LaMarcus Thompson’s Gravity Switchback Pleasure Railway debuted in 1884 in Coney Island on the site where the Cyclone thrills today. Thompson’s 1885 patent was titled “A Roller Coasting Structure” and his gravity-powered ride which took its inspiration from a mining railway is known as America’s first roller coaster.

LaMarcus Thompson’s Switchback Railroad was the world’s first roller coaster, 1884. The ride had two style cars in this photo. The car in the distance, which seated passengers sideways to enjoy the view, was the original design.

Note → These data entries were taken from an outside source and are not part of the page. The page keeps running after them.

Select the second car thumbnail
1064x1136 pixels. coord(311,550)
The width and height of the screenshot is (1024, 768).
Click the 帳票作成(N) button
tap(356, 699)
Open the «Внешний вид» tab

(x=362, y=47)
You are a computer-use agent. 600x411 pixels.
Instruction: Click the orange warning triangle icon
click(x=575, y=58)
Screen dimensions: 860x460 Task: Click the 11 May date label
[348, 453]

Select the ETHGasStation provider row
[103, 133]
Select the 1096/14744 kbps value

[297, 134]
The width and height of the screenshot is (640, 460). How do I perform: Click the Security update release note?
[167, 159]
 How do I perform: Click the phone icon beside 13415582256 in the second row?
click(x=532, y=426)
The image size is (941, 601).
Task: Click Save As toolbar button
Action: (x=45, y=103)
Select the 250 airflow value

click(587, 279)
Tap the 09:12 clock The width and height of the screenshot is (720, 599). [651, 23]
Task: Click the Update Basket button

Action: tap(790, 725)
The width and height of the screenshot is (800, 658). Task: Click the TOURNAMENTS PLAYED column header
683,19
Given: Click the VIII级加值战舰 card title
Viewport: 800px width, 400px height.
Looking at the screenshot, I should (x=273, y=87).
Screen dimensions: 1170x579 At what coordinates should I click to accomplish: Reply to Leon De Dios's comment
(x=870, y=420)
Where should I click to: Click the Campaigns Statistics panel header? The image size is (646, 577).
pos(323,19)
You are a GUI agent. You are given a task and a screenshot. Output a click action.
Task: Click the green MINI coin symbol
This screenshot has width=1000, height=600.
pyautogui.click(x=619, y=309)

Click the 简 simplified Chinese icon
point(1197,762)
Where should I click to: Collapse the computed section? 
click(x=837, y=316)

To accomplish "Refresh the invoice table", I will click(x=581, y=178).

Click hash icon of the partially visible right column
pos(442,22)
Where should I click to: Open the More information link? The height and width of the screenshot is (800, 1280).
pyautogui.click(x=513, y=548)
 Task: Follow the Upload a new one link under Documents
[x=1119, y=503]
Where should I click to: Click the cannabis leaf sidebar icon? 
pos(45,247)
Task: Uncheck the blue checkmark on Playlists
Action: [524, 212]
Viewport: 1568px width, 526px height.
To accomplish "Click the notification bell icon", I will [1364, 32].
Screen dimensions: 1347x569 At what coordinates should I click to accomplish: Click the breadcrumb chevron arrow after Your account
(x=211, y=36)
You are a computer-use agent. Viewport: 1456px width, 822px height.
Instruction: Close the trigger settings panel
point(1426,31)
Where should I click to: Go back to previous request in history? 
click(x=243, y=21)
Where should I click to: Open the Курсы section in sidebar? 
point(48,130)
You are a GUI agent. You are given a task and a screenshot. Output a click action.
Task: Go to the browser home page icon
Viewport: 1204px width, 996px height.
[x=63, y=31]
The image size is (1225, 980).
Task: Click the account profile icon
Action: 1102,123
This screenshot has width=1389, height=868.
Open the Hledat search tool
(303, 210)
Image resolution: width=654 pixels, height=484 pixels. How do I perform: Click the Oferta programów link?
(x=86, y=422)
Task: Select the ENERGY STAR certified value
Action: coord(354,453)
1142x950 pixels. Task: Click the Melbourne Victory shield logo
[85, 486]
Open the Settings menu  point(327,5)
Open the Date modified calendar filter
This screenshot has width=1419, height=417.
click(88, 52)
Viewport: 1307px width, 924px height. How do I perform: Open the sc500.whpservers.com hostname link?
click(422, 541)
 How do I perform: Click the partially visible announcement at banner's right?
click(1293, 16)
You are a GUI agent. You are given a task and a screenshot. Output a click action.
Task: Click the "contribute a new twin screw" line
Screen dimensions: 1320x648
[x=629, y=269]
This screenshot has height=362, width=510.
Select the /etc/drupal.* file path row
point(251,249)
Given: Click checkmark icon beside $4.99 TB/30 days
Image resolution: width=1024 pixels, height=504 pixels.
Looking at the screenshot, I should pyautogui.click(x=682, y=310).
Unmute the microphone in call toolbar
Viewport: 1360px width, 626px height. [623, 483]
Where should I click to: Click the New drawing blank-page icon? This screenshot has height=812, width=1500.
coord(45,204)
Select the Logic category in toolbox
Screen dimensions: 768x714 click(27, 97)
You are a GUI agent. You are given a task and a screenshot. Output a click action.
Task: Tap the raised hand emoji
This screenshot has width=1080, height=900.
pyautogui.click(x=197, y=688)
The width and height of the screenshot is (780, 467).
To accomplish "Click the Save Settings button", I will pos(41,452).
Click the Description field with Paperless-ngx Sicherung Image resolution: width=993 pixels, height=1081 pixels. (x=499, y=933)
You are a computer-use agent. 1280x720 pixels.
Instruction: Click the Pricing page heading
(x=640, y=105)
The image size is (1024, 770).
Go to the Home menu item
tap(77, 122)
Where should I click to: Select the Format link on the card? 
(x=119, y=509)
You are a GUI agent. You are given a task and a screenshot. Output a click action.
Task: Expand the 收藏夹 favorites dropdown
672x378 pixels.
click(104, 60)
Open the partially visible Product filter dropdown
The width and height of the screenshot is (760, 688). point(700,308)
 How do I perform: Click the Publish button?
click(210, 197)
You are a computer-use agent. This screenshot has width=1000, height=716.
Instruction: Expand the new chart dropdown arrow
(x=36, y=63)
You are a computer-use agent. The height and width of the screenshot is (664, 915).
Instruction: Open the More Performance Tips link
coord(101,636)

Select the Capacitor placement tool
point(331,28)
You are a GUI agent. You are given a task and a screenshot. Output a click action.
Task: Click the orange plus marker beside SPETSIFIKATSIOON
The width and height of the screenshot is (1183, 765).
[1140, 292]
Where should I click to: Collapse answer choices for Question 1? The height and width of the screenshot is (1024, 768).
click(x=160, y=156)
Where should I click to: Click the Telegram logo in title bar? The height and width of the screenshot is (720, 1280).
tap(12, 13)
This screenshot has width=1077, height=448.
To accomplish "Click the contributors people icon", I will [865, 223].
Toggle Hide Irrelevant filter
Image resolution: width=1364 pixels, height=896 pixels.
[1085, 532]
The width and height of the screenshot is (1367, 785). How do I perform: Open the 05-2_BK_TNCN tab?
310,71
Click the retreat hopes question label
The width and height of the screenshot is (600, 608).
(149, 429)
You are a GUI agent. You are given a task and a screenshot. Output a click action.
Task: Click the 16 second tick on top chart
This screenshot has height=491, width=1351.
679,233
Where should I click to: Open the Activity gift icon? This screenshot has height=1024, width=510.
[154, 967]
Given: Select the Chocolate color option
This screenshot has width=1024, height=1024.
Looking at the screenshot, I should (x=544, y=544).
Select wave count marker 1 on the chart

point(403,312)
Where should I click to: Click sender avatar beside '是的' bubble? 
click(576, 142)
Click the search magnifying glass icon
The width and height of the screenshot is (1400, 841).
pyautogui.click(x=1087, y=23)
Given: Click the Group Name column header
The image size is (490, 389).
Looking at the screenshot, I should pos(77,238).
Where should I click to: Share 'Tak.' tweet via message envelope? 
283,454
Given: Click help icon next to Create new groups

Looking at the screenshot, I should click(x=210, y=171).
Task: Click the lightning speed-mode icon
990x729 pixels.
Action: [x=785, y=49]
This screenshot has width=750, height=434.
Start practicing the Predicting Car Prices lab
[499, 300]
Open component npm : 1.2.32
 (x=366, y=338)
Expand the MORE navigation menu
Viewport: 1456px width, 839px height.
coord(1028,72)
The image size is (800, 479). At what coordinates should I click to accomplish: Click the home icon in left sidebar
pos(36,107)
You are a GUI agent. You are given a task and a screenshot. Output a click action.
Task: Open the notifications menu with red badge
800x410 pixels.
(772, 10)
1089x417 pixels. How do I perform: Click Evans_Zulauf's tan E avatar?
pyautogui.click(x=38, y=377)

In Coney Island, the first cars seated passengers sideways and went 6 miles per hour over 600 feet of undulating track. When people waited on line for up to three hours to ride, a reporter for the New York Sun proclaimed that “Coasting” was all the rage in Coney this season. As for the nickel ride: “It combined the effect of seasickness, imparted by the primeval swing, with the rush of a runaway ice wagon on a down grade; but besides all this there is a feeling of sailing through space which is elsewhere unattainable without the assistance of a balloon.”
By 1888, Thompson had been granted 30 patents and had built at least 20 roller coasters in the U.S. and 24 more abroad including several in the U.K., according to Robert Cartmell’s The Incredible Scream Machine.